This is always a hot topic in the widow community, and on one hand some widows feel really blindside all right, year one versus year two. This is always a hot topic in pretty much every widow community, and you can find people that sit on both sides of the fence. One being that year one is hard, the most hard year, the most difficult year, the most traumatizing year.
Other people will say year two, no. Year two is the hardest. It's worse. It's the most difficult year that you will experience. [00:10:00] When I was widowed and I was going through my first year, I just felt so discouraged by all the people that would say, oh yeah you're in your first year and you think it's hard.
Just wait till you get to year two. Just wait till you get there because it's only gonna get worse. And that was soul crushing to me. Year two, it's gonna be harder. It's gonna be worse. How was that even possible? Like those first few months especially, I felt like I could barely function and survive. And then you're gonna sit here and tell me that year two is supposed to be worse.
What? You also have people that go through year two that. Write these just devastating posts in these groups or share these devastating stories of I thought I was doing better. I thought I was getting better and I was able to laugh and I was having a good time. And then I heard this song where this milestone happened and it just thrust me back to the [00:11:00] beginning of just gotten knocked all the way back.
It's like I'm starting from square one. This is so horrible. Year one was nothing compared to this year two.
So let's talk about what is actually happening in year one versus year two. And we're gonna talk in generalizations because everyone's not the same. Everyone's grief timeline is different, right? People will say grief never goes away and. Yes, to an extent that's true. But the volatile grief that you feel in year one and even in year two, isn't the volatile grief that you have to live with the rest of your life.

**Data:**
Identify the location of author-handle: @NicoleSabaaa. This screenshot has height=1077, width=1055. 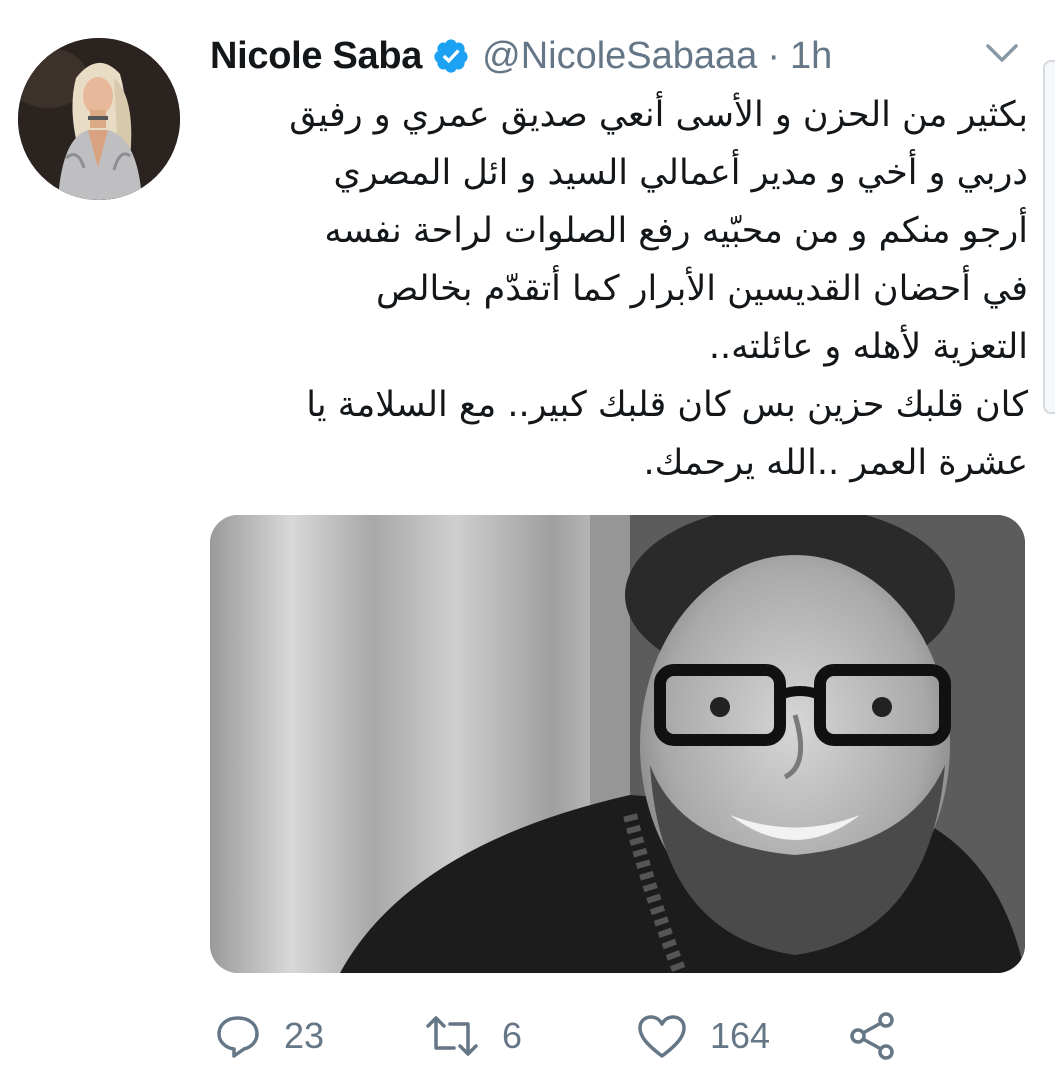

**Required actions:**
**1)** In the stretch of the widowhood passage from "This is always a hot topic in the" through "most traumatizing year.", substitute "heated subject" for "hot topic" and give that stretch again.
**2)** Resume the passage on grief in year one versus year two where it stops.
The data has no connection to the text on widowhood.

**Responses for each task:**
**1)**
This is always a heated subject in the widow community, and on one hand some widows feel really blindside all right, year one versus year two. This is always a heated subject in pretty much every widow community, and you can find people that sit on both sides of the fence. One being that year one is hard, the most hard year, the most difficult year, the most traumatizing year.

**2)**
You can live with it, you can choose, and by choosing, you don't process your grief, you don't heal, you don't rebuild your life, but you can also choose a different path.
So let's talk about what is happening in year one versus year two. Speaking in generalizations, what I experienced, what most of my clients have [00:12:00] experienced, what most widows who come to me experience and why this is actually happening. So in year one, you are often in survival mode. This is why I named season one of widowhood devastation.
AKA survival mode because that is what it is. In that first year, people are typically the most gracious, the most understanding that you're grieving, you're having a hard time. They are in the first few weeks at least bringing you meals, maybe offering to help or at least saying, if you need something, I'm here.
They tend to be a little more compassionate and empathetic. You meanwhile. Are running around sometimes like a crazy person when you have to. Cycling between that and between just not even being able to get outta bed or function. [00:13:00] You have so many logistics. You have paperwork, you have finances, you have the funeral.
You have maybe children at home. You have maybe elderly parents that you're caring for. I have clients who were empty nesters right around the same time as they lost their spouse, so they experienced a whole nother. Wave of grief and major life changes with empty nesting. You are contacting social security, you're closing out credit card accounts.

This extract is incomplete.